Volcanologists step on familiar but different ground
Jessica Larsen knows an island in Alaska’s Aleutian Chain so well that you could drop her off blindfolded anywhere on its eastern lobe and she’d know where she is. But today you’d have to give her a few minutes to study the horizon, since ash a few feet thick now covers part of Umnak Island.
During the last decade, Larsen has spent days and weeks of her life—totaling about six months—on the island, making the green Aleutian landscape one of the most enduring in her mind’s eye. A volcanologist with the Geophysical Institute at the University of Alaska Fairbanks and the Alaska Volcano Observatory, Larsen’s trips to the island were to study the eruptive history of Okmok volcano. Then, on July 12, Okmok blew an ash cloud 50,000 feet. Rising molten rock met the water of a lake, turning some of the green island into a moonscape.
“It’s exciting, and at the same time it’s surprisingly difficult,” Larsen said of the explosive eruption. “I’ve been on that island so much, and had my favorite places on there, but now it’s totally different.”
Larsen remembered the upper reaches of Crater Creek, with waterfalls flowing down from a crater, lupines that held water droplets, and the melancholy songs of Lapland longspurs, snow buntings, and white crowned sparrows. Things had changed when she surveyed the island by helicopter recently.
“The sentimental side of me is sad because the flowers are covered with ash now, but the scientist is excited,” she said. “The opportunity is once in a lifetime.”
Janet Schaefer is a geologist with the Alaska Division of Geological and Geophysical Surveys whose work is funded by the Alaska Volcano Observatory. Like Larsen, she visited the island shortly after the eruption and saw a familiar place in a darker shade.
“It was one of my favorite spots in Alaska,” she said of “the Gates” region where Crater Creek leaps from two waterfalls from the old caldera of Okmok Volcano. “It turned from this heaven on Earth with beautiful tundra flowers and a waterfall to this black, devastated gates-of-hell kind of place.”
After having spent weeks on the island sampling volcanic rocks to tease out the nature of past eruptions, Schaefer said seeing the massive power of a volcanic eruption was jarring.
“To see it just exploding is pretty crazy. We saw a wall of jetting ash and steam over a mile wide, sending dark gray ash and white steam clouds to almost 20,000 feet,” she said. “The amount of energy released there is incredible to witness, and this compared to the caldera-forming eruption is nothing—just a little burp.”
Okmok has a crater that measures six miles from rim-to-rim; it was made during the cataclysmic event, about 2,000 years ago, and half a dozen pimples of smaller cones nest within the large crater. One of those, “Cone D,” is most likely the source of the 2008 eruption.

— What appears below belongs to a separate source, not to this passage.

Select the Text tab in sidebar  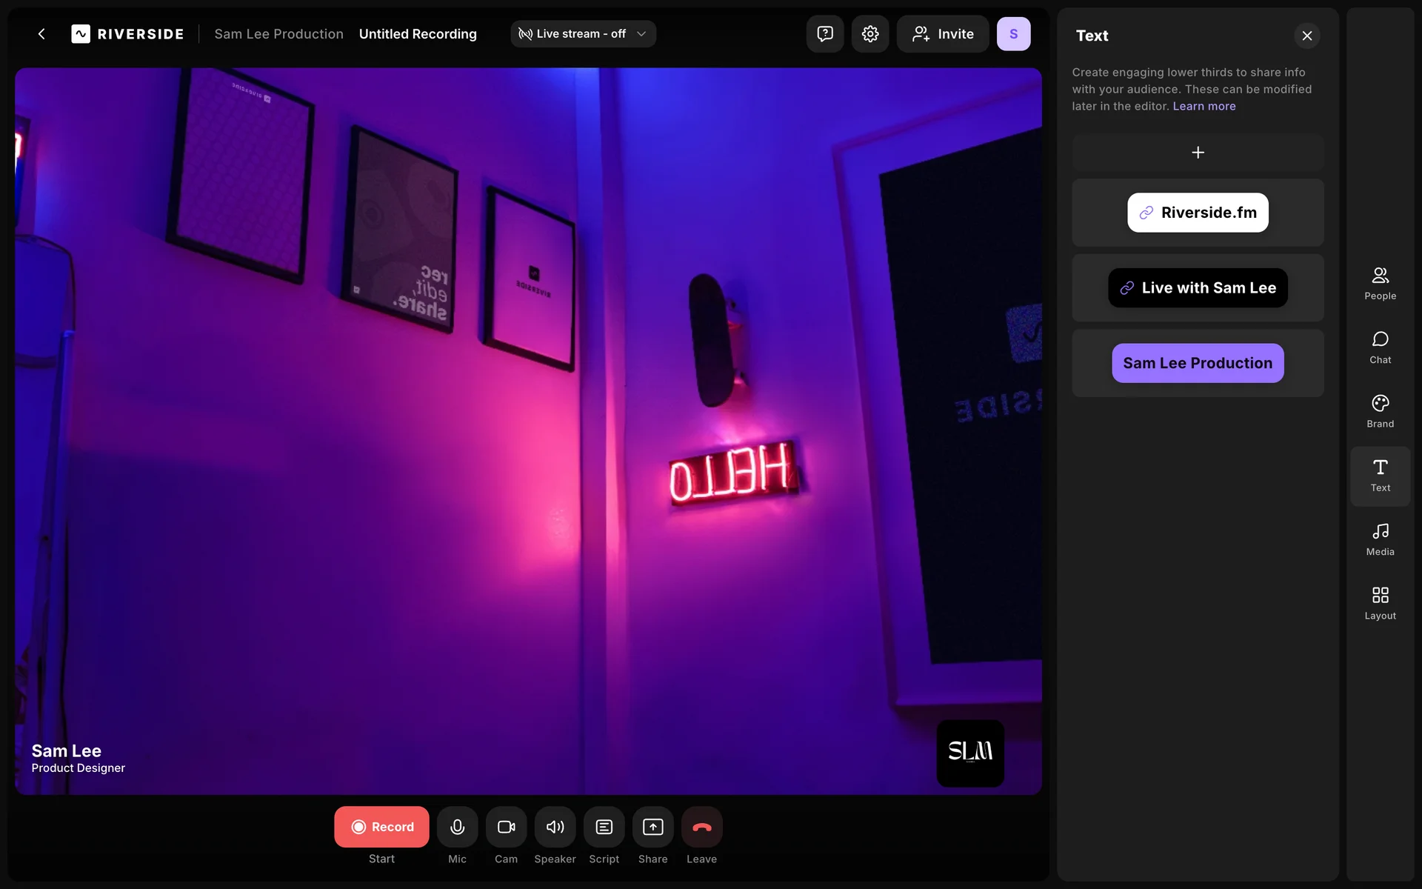[x=1380, y=476]
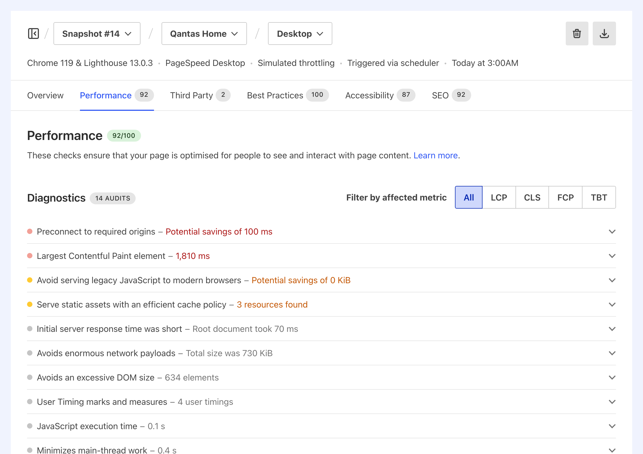Expand the JavaScript execution time audit
Image resolution: width=643 pixels, height=454 pixels.
tap(612, 426)
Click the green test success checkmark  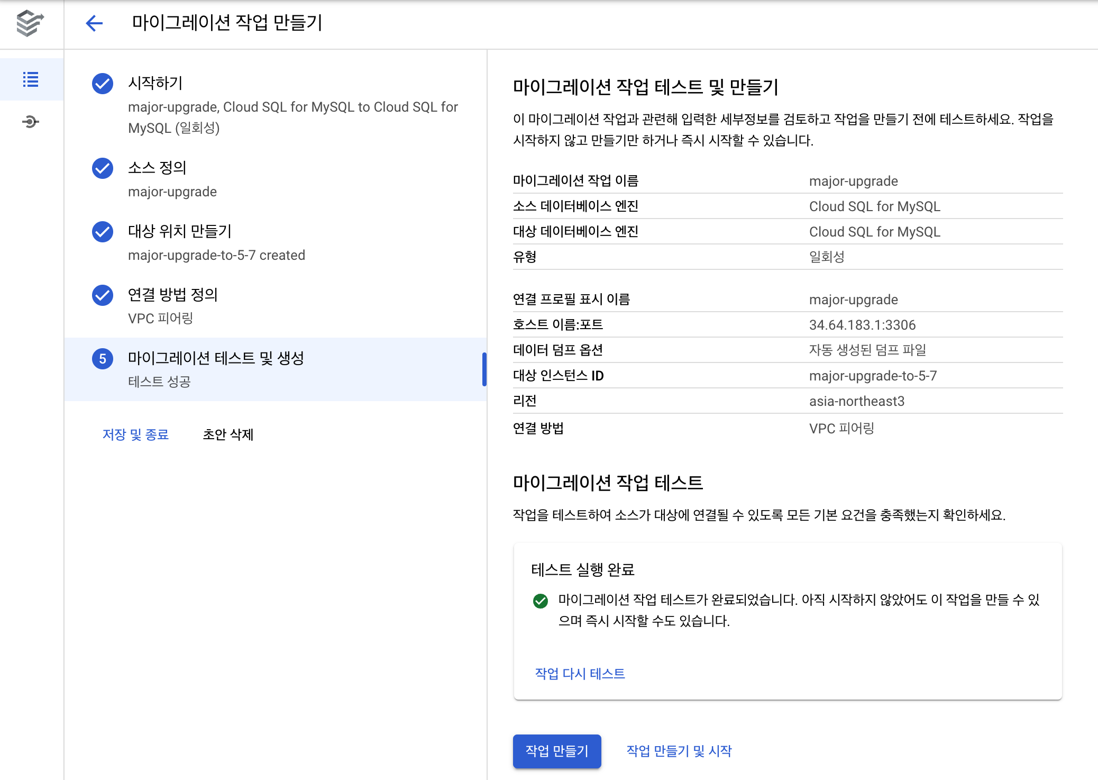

While “the Gates,” formed by the drainage of a crater lake, will not be the home of songbirds for a while, that Aleutian paradise was ash-free for a relatively short time. In 1817, a similar eruption coated the island with ash and destroyed an Aleut village on the coast. Okmok’s 2008 eruption is another reminder that nothing remains the same, especially on a volcanic island.
“In a couple hundred years, somebody will be seeing flowers there again,” Schaefer said.